Image for large screens Image for small screens

SCROLL TO CONTINUE WITH CONTENT

Damai di Palestina = Damai di Dunia

ADVERTISEMENT

SCROLL TO CONTINUE WITH CONTENT

‘Untung-Rugi’ Runtuhnya Dinasti Utsmani

Rendi Setiawan - Kamis, 3 Maret 2016 - 05:51 WIB

Kamis, 3 Maret 2016 - 05:51 WIB

536 Views

Oleh Rendy Setiawan, Jurnalis Mi’raj Islamic News Agency (MINA)

Jika ditanya, siapa yang paling mengambil keuntungan dari kehancuran Utsmani? Dan siapa yang paling rugi dari insiden memilukan ini? Maka jawabannya adalah bangsa Eropa dan kaum Yahudi, dua kelompok inilah yang paling mengambil keuntungan dari kehancuran Utsmani. Kehancuran itu telah membuat bangsa-bangsa Eropa semakin mudah menguasai dan menjajah wilayah-wilayah yang dulu dilindungi oleh Utsmani. Maka sejak itulah umat Islam berada dalam situasi dijajah oleh bangsa non-Muslim.

Selain kerugian yang dialami kaum Muslimin dengan pecahnya negara-negara Islam yang mulanya satu pemimpin, kaum Yahudi juga pada akhirnya memperoleh impian besar mereka selama berabad-abad lamanya menunggu untuk memiliki negara sendiri.

Tahun 1948, orang-orang Yahudi memperoleh tanah di Palestina hasil pemberian dari Inggris yang kemudian pada tahun yang sama, David Ben Gurion secara sepihak mendeklarasikan ‘negara’ Israel di atas tanah Palestina yang sejatinya bukan tanah Yahudi.

Baca Juga: [Hadits Arbain ke-9] Jalankan Semampunya

Tidak cukup sampai di situ, seolah tengah meluapkan kebenciannya yang dalam sejak lama, Ben Gurion mengusir warga Palestina dari rumahnya, yang kemudian dikenal dengan peristiwa Nakbah 1948. Ratusan ribu warga Palestina diusir dari tempat tinggal mereka, tanah mereka pun dirampok.

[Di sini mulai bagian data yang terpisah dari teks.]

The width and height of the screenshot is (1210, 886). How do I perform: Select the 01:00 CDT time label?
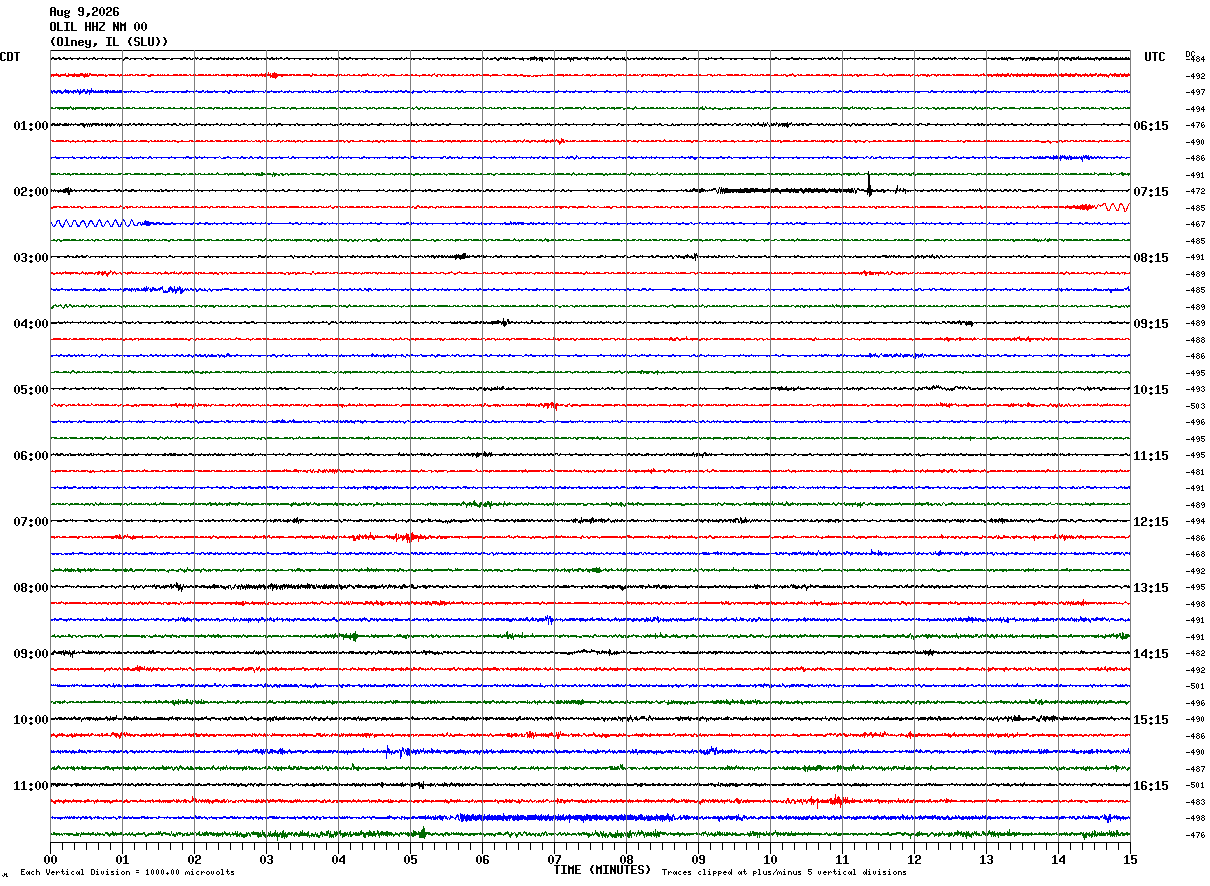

Perampokan Yahudi secara terang-terangan di hadapan dunia internasional didiamkan begitu saja. Padahal tahun 1948, negara-negara seperti Inggris, Rusia dan Amerika Serikat (AS) adalah negara adidaya setelah memenangi pertempuran Perang Dunia II (PD II). Semakin pula terlihat keterlibatan Eropa dalam membantu terbentuknya “negara illegal” Israel di atas tanah Palestina.

PD I, Kepingan Terakhir

Hari ini 93 tahun yang lalu, atau 3 Maret 1923 merupakan tanggal yang sangat bersejarah dalam perjalanan dinasti terbesar di dunia Islam, Turki Utsmani. Pada hari inilah, Turki Utsmani resmi dibubarkan oleh seorang tokoh sekular, Musthofa Kemal Pasha yang memaksa khalifah Abdul Majid II untuk menyerahkan kekuasaan dan membubarkan dunia kekhilafahan serta mengumumkan berdirinya negara Turki modern yang berpaham sekular.

Baca Juga: Wawancara Eksklusif Prof El-Awaisi: Ilmu, Kunci Pembebasan Masjid Al-Aqsa

Tidak ada asap kalau tidak ada api, itulah yang terjadi pada Turki Utsmani kala itu. Sejanak mundur beberapa tahun kisah Utsmani sebelum secara resmi dibubarkan, Jendral Tertinggi Angkatan Perang Utsmani, Musthofa Kemal Pasha memiliki peran besar terhadap keikutsertaan Utsmani pada Perang Dunia I.

Sebenarnya, PD I inilah kepingan terakhir dari proses kemunduran Utsmani sejak Sultan Sulaiman Al-Qanuni berkuasa era 1600-1700 an. Pada bulan Desember 1914, Utsmani melibatkan diri dalam perang dunia, memilih untuk berada di pihak Jerman dan Austria. Adanya bantuan militer dan ekonomi Jerman untuk menghadapi kekuatan Rusia dan sekutu-sekutunya serta keinginan-keinginan untuk menyelamatkan kendali Turki Utsmani menjadi ‘alasan’ Musthofa Kemal Pasha untuk merlibatkan Utsmani dalam perang tersebut.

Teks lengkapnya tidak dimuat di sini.